The basic design and operation is the same or similar to the 45 and 545RFE counterparts with the following exceptions:
- larger bellhousing with different bolt pattern and cutout to accommodate diesel engine
- modified internal components to handle increased torque of diesel engine
- revised gear ratios and Transmission Controller programming for larger application
- no 2nd gear prime for downshifting like the 45RFE and 545RFE transmissions
- Gear Ratios:
  - 1st 3.23:1
  - 2nd 1.83:1
  - 3rd 1.41:1
  - 4th 1.00:1
  - 5th 0.81:1
  - 6th 0.62:1
  - Reverse 4.44:1

Applications:
- 2007–present Dodge Ram 2500 and 3500 Pickup (6.7L Cummins ISB Diesel)

==65RFE and 66RFE==
For the 2012 model year, the 545RFE was recalibrated and introduced as the 65RFE in Ram 1500 models. With the exception of an improved torque converter, it is physically the same as its predecessor. The key difference in the 65RFE is the ability to use all six forward gears in sequence when using Electronic Range Select mode.
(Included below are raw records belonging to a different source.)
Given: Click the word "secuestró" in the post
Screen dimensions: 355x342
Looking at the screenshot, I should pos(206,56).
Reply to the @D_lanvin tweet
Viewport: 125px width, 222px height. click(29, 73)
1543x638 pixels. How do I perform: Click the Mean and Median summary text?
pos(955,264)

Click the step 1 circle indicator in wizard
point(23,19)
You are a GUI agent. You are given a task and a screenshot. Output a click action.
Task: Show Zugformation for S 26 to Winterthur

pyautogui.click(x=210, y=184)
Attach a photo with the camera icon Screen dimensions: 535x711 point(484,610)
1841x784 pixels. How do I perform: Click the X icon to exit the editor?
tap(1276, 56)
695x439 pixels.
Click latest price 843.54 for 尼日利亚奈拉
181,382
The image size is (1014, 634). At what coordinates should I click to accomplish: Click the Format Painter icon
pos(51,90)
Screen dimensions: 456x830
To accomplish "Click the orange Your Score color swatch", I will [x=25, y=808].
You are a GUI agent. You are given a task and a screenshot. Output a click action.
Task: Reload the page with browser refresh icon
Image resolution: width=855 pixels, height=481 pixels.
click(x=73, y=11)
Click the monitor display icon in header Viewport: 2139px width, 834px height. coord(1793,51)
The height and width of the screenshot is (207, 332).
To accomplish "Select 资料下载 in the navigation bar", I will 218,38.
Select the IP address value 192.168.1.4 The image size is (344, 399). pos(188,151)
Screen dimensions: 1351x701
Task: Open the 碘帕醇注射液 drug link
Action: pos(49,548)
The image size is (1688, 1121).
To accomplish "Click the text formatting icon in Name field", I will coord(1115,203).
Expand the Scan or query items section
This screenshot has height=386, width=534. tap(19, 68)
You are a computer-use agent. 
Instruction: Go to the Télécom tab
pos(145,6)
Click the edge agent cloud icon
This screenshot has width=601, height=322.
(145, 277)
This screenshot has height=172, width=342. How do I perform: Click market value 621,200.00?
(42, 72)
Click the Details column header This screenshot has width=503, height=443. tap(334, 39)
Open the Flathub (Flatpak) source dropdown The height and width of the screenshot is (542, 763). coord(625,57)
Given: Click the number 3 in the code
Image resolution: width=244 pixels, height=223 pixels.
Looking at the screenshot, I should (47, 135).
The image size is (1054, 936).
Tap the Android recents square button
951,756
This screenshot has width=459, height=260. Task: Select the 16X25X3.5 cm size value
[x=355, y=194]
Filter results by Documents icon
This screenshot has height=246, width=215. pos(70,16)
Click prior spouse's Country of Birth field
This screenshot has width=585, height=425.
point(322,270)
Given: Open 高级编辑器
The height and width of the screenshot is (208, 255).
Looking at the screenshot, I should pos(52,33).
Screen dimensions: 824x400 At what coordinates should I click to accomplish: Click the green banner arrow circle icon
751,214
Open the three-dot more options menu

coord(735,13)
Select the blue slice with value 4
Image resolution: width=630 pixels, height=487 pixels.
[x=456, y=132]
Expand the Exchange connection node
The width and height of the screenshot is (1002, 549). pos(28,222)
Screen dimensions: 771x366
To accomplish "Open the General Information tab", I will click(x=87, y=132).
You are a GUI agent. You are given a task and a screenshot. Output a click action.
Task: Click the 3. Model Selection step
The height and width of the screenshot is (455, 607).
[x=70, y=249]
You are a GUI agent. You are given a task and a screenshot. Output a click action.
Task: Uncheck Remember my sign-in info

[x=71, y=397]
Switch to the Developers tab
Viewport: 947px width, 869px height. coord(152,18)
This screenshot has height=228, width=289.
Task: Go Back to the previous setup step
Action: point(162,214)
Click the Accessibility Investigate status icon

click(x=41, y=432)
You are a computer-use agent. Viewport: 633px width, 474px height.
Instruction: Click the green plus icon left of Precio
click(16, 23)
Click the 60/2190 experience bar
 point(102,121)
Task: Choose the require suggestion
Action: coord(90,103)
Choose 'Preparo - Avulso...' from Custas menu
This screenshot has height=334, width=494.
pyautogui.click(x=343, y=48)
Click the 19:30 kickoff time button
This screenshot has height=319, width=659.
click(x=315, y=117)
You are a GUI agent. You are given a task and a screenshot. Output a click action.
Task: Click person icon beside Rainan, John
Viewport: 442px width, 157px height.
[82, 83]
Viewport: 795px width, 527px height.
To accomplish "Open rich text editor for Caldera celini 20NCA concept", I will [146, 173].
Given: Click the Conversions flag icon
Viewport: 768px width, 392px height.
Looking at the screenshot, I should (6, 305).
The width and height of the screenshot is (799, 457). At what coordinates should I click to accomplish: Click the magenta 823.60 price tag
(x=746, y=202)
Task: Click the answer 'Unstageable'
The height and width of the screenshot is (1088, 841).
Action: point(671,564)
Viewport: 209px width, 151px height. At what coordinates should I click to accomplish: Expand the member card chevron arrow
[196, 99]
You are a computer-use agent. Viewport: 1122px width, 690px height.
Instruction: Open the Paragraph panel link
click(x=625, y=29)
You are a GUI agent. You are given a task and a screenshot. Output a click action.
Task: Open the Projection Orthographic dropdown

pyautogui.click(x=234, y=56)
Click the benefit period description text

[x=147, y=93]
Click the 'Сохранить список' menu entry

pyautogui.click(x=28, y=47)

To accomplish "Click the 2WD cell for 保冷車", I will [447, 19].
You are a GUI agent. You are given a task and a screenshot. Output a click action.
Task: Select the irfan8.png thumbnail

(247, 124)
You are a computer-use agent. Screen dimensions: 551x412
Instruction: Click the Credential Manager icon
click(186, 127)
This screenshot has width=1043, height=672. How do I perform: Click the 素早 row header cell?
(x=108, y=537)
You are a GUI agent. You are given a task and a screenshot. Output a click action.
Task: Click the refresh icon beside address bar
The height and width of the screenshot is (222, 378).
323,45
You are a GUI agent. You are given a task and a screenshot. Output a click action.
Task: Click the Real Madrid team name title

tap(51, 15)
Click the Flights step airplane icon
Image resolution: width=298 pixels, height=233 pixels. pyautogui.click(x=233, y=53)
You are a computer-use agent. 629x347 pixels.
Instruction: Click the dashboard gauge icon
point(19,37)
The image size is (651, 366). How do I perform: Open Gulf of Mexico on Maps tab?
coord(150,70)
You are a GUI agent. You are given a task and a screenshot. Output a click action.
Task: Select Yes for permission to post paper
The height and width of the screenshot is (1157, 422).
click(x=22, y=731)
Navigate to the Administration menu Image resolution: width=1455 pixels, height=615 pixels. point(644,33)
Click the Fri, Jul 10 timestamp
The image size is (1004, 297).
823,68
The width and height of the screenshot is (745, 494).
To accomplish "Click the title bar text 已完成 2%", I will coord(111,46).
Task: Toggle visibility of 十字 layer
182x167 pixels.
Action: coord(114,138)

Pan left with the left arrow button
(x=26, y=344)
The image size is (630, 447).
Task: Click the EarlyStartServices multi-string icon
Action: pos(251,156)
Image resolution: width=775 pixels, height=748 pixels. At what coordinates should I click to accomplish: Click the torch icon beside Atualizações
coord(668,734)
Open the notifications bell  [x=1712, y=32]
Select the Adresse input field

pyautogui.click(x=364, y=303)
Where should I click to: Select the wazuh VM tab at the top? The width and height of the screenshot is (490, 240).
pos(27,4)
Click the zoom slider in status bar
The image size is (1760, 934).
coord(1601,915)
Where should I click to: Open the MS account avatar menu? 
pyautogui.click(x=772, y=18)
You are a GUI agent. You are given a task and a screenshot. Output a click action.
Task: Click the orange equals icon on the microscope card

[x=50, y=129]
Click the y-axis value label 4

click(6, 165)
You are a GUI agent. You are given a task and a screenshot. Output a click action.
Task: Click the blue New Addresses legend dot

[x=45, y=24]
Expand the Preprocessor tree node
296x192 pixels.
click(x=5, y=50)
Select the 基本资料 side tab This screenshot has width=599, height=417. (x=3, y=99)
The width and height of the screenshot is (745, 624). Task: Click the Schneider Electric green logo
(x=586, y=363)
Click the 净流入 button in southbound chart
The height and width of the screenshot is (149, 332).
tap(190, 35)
In normal drive mode, however, the 65RFE uses the shift pattern of the 545RFE; thus never using 2nd and 3rd gears in succession. 2500 and 3500 models with gas engines received the 66RFE, a hybrid of 68RFE internals (including the gearset) packaged in a 545RFE case.

Gear Ratios:
- 65RFE
  - 1st 3.00:1
  - 2nd 1.67:1
  - 3rd 1.50:1
  - 4th 1.00:1
  - 5th 0.75:1
  - 6th 0.67:1
  - Reverse 3.00:1
- 66RFE
  - 1st 3.231:1
  - 2nd 1.837:1
  - 3rd 1.410:1
  - 4th 1.000:1
  - 5th 0.816:1
  - 6th 0.625:1
  - Reverse 4.444:1

Applications:
- 65RFE
  - 2012 Dodge Durango (5.7 L)
  - 2012-2013 Jeep Grand Cherokee (5.7 L)
  - 2012 Ram 1500 (4.7 L, 5.7 L)
- 66RFE
  - 2012-2018 Ram 2500 (5.7 L)
  - 2012-2018 Ram Chassis Cab 3500 (5.7 L)
  - 2012-2018 Ram 2500 Power Wagon
  - 2014-2018 Ram 2500 (6.4 L)

==Basic RFE operation==
The fully electronic control is accomplished by the Transmission Control Module (TCM). Depending on year and application, it can either be a stand-alone module or integrated with the Powertrain Control Module (PCM). The TCM uses data from various transmission and engine sensors to control transmission shifting. The TCM operates the solenoid pack to change hydraulic flow through the valve body to various clutches in the transmission. The solenoid pack is mounted directly to the valve body; its connector protrudes from a hole on the left side of the transmission.
On the 45 and 545RFE the hydraulic control system design (without electronic assist) provides the transmission with PARK, REVERSE, NEUTRAL, SECOND, and THIRD gears, based solely on driver shift lever selection. This design allows the vehicle to be driven (in “limp-in” mode) in the event of an electronic control system failure, or a situation that the Transmission Control Module (TCM) recognizes as potentially damaging to the transmission. On the 68RFE, fourth gear is used for limp-in instead of second and third.

All RFE transmissions use Mopar ATF +4. Service fill is 6–8 quarts plus transmission filter.